Coming from the team that made Final Fantasy Legend III, while that game was far from a worthwhile playthrough, I'm stupified by this being what they followed things up with. No depth in the gameplay, no ambition in the story, a game whose entire purpose is to dumb itself down to an audience that wasn't going to play it. Truly, the more I think about the decisions made around this game, the worse it gets in my eyes. It does get at least one bonus star for the soundtrack, though, if there's anything you'll hear about this game, it's that. Take a listen to it. Enjoy it. Then move on to your next RPG.

Reviewed on Nov 24, 2023


2 Comments


6 months ago

Really nice entry here, your thoughts really summed up what I thought were the biggest issues with the game.

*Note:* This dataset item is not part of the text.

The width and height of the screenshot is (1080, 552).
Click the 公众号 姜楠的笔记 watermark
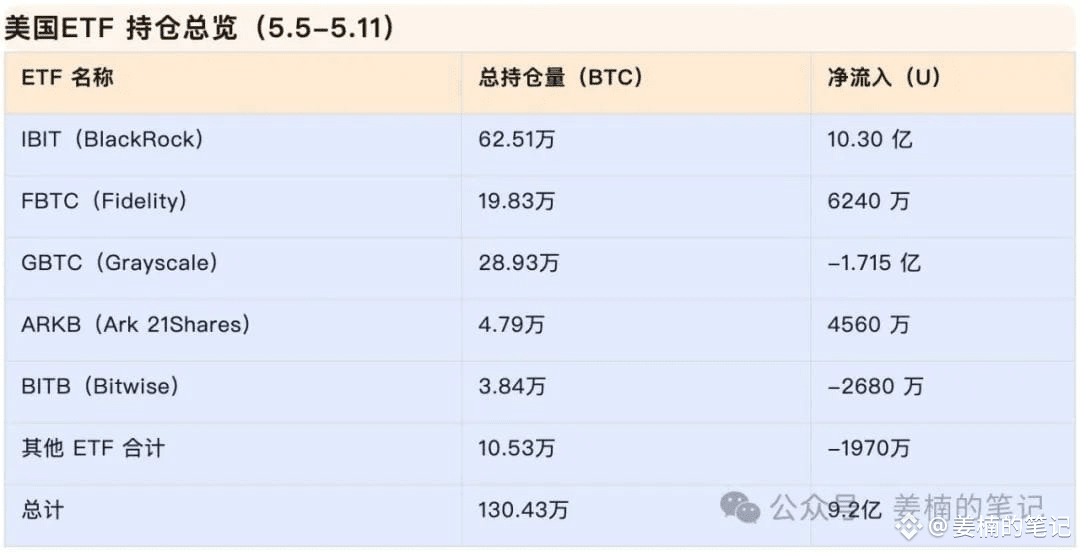[x=906, y=508]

I actually rather liked the dungeon design, but yeah, this was simultaneously too easy and too hard and too simple and too hard to figure out.

6 months ago

Thank you for reading the review!! I do agree that the dungeon design wasn't too bad, the lack of random encounters meant that they could make things more puzzly without enemies getting in your way to make it annoying. Comparing it to Zelda though (which is where I think it got its influence from), I do still think there's not a lot of depth in this aspect of the game, as most of the time, I didn't need to think a whole lot about how to progress. The design mostly came down to it incorporating fancier ways to walk across tiles, so instead of walking, you're climbing a wall now, or hookshotting across a gap. It's nice as a bit of visual variety, but in a way, you're still walking through a mostly linear cave at the end of the day, engaging in more enemies than the maximum lifespan of a human.